▶ **The records**

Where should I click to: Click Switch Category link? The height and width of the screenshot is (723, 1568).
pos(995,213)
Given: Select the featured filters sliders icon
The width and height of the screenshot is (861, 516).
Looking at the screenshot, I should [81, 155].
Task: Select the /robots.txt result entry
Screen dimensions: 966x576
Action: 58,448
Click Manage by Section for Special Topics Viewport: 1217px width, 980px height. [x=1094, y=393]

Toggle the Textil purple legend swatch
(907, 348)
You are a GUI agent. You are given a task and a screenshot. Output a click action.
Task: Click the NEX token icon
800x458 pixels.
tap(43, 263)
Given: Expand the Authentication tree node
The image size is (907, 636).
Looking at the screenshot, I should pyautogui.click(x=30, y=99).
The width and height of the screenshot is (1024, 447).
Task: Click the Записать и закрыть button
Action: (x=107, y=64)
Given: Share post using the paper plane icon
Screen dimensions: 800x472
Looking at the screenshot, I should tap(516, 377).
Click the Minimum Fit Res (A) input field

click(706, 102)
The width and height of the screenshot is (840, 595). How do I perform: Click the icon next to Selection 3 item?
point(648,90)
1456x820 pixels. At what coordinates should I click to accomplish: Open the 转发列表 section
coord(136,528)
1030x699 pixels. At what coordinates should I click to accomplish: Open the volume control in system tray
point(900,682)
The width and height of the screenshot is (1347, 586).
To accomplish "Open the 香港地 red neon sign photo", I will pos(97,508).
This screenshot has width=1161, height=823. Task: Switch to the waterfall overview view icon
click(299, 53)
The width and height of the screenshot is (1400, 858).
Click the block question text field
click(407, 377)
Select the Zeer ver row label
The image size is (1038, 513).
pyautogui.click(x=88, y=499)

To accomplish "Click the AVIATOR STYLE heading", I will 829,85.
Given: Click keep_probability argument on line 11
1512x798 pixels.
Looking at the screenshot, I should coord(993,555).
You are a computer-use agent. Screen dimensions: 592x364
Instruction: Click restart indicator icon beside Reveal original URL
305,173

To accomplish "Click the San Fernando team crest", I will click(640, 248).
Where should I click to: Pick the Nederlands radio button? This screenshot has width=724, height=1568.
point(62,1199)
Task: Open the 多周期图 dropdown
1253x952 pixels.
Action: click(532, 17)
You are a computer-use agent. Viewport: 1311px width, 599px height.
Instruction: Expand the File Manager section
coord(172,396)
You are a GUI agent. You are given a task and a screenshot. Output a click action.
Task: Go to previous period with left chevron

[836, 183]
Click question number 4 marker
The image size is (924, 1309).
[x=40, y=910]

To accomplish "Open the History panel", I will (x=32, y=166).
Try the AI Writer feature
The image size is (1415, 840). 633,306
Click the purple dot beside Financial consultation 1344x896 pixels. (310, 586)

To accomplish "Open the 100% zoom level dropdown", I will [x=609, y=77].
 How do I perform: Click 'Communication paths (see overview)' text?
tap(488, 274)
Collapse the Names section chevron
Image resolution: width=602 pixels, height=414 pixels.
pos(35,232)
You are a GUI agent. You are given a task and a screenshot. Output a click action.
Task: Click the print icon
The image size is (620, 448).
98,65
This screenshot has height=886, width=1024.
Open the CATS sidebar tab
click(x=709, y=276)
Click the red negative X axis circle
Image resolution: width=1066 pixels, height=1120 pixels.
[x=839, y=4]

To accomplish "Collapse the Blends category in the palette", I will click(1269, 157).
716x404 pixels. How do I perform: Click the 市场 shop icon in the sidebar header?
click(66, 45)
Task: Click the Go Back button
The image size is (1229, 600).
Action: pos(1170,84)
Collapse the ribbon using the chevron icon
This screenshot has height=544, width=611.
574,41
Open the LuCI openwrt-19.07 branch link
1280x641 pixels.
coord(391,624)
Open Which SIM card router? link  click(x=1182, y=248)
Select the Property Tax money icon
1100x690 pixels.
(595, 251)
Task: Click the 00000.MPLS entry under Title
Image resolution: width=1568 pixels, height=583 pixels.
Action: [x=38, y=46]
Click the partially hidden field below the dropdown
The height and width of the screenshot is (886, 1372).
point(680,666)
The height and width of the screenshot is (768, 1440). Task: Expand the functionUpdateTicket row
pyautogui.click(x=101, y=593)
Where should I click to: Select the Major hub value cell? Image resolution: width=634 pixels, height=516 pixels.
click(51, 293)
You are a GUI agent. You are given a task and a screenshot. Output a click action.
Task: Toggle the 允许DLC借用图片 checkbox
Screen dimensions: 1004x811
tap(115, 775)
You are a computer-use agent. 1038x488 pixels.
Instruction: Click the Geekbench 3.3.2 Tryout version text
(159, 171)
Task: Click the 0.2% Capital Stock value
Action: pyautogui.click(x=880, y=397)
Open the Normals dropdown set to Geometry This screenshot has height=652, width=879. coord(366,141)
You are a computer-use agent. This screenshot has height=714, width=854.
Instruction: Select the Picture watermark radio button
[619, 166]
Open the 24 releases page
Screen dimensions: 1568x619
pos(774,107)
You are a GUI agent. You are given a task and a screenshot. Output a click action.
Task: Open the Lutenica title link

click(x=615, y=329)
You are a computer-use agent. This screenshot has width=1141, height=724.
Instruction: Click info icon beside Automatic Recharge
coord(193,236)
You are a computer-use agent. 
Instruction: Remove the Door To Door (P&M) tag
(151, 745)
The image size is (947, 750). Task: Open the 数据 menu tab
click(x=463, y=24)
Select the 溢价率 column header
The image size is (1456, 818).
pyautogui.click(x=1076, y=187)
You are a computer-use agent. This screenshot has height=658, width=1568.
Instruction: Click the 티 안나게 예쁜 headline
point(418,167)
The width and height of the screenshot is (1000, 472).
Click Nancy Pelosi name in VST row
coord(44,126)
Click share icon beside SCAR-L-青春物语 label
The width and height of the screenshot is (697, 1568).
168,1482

▶ **About this exercise**
Each record is to be given again in full, exactly as it reads.

▶ **Answer to the problem**
Where should I click to: Click Switch Category link? The height and width of the screenshot is (723, 1568).
pos(995,213)
Given: Select the featured filters sliders icon
The width and height of the screenshot is (861, 516).
Looking at the screenshot, I should [81, 155].
Task: Select the /robots.txt result entry
Screen dimensions: 966x576
Action: 58,448
Click Manage by Section for Special Topics Viewport: 1217px width, 980px height. [x=1094, y=393]

Toggle the Textil purple legend swatch
(907, 348)
You are a GUI agent. You are given a task and a screenshot. Output a click action.
Task: Click the NEX token icon
800x458 pixels.
tap(43, 263)
Given: Expand the Authentication tree node
The image size is (907, 636).
Looking at the screenshot, I should pyautogui.click(x=30, y=99).
The width and height of the screenshot is (1024, 447).
Task: Click the Записать и закрыть button
Action: (x=107, y=64)
Given: Share post using the paper plane icon
Screen dimensions: 800x472
Looking at the screenshot, I should tap(516, 377).
Click the Minimum Fit Res (A) input field

click(706, 102)
The width and height of the screenshot is (840, 595). How do I perform: Click the icon next to Selection 3 item?
point(648,90)
1456x820 pixels. At what coordinates should I click to accomplish: Open the 转发列表 section
coord(136,528)
1030x699 pixels. At what coordinates should I click to accomplish: Open the volume control in system tray
point(900,682)
The width and height of the screenshot is (1347, 586).
To accomplish "Open the 香港地 red neon sign photo", I will pos(97,508).
This screenshot has width=1161, height=823. Task: Switch to the waterfall overview view icon
click(299, 53)
The width and height of the screenshot is (1400, 858).
Click the block question text field
click(407, 377)
Select the Zeer ver row label
The image size is (1038, 513).
pyautogui.click(x=88, y=499)

To accomplish "Click the AVIATOR STYLE heading", I will 829,85.
Given: Click keep_probability argument on line 11
1512x798 pixels.
Looking at the screenshot, I should coord(993,555).
You are a computer-use agent. Screen dimensions: 592x364
Instruction: Click restart indicator icon beside Reveal original URL
305,173

To accomplish "Click the San Fernando team crest", I will click(640, 248).
Where should I click to: Pick the Nederlands radio button? This screenshot has width=724, height=1568.
point(62,1199)
Task: Open the 多周期图 dropdown
1253x952 pixels.
Action: click(532, 17)
You are a computer-use agent. Viewport: 1311px width, 599px height.
Instruction: Expand the File Manager section
coord(172,396)
You are a GUI agent. You are given a task and a screenshot. Output a click action.
Task: Go to previous period with left chevron

[836, 183]
Click question number 4 marker
The image size is (924, 1309).
[x=40, y=910]

To accomplish "Open the History panel", I will (x=32, y=166).
Try the AI Writer feature
The image size is (1415, 840). 633,306
Click the purple dot beside Financial consultation 1344x896 pixels. (310, 586)

To accomplish "Open the 100% zoom level dropdown", I will [x=609, y=77].
 How do I perform: Click 'Communication paths (see overview)' text?
tap(488, 274)
Collapse the Names section chevron
Image resolution: width=602 pixels, height=414 pixels.
pos(35,232)
You are a GUI agent. You are given a task and a screenshot. Output a click action.
Task: Click the print icon
The image size is (620, 448).
98,65
This screenshot has height=886, width=1024.
Open the CATS sidebar tab
click(x=709, y=276)
Click the red negative X axis circle
Image resolution: width=1066 pixels, height=1120 pixels.
[x=839, y=4]

To accomplish "Collapse the Blends category in the palette", I will click(1269, 157).
716x404 pixels. How do I perform: Click the 市场 shop icon in the sidebar header?
click(66, 45)
Task: Click the Go Back button
The image size is (1229, 600).
Action: pos(1170,84)
Collapse the ribbon using the chevron icon
This screenshot has height=544, width=611.
574,41
Open the LuCI openwrt-19.07 branch link
1280x641 pixels.
coord(391,624)
Open Which SIM card router? link  click(x=1182, y=248)
Select the Property Tax money icon
1100x690 pixels.
(595, 251)
Task: Click the 00000.MPLS entry under Title
Image resolution: width=1568 pixels, height=583 pixels.
Action: [x=38, y=46]
Click the partially hidden field below the dropdown
The height and width of the screenshot is (886, 1372).
point(680,666)
The height and width of the screenshot is (768, 1440). Task: Expand the functionUpdateTicket row
pyautogui.click(x=101, y=593)
Where should I click to: Select the Major hub value cell? Image resolution: width=634 pixels, height=516 pixels.
click(51, 293)
You are a GUI agent. You are given a task and a screenshot. Output a click action.
Task: Toggle the 允许DLC借用图片 checkbox
Screen dimensions: 1004x811
tap(115, 775)
You are a computer-use agent. 1038x488 pixels.
Instruction: Click the Geekbench 3.3.2 Tryout version text
(159, 171)
Task: Click the 0.2% Capital Stock value
Action: pyautogui.click(x=880, y=397)
Open the Normals dropdown set to Geometry This screenshot has height=652, width=879. coord(366,141)
You are a computer-use agent. This screenshot has height=714, width=854.
Instruction: Select the Picture watermark radio button
[619, 166]
Open the 24 releases page
Screen dimensions: 1568x619
pos(774,107)
You are a GUI agent. You are given a task and a screenshot. Output a click action.
Task: Open the Lutenica title link

click(x=615, y=329)
You are a computer-use agent. This screenshot has width=1141, height=724.
Instruction: Click info icon beside Automatic Recharge
coord(193,236)
You are a computer-use agent. 
Instruction: Remove the Door To Door (P&M) tag
(151, 745)
The image size is (947, 750). Task: Open the 数据 menu tab
click(x=463, y=24)
Select the 溢价率 column header
The image size is (1456, 818).
pyautogui.click(x=1076, y=187)
You are a computer-use agent. This screenshot has height=658, width=1568.
Instruction: Click the 티 안나게 예쁜 headline
point(418,167)
The width and height of the screenshot is (1000, 472).
Click Nancy Pelosi name in VST row
coord(44,126)
Click share icon beside SCAR-L-青春物语 label
The width and height of the screenshot is (697, 1568).
168,1482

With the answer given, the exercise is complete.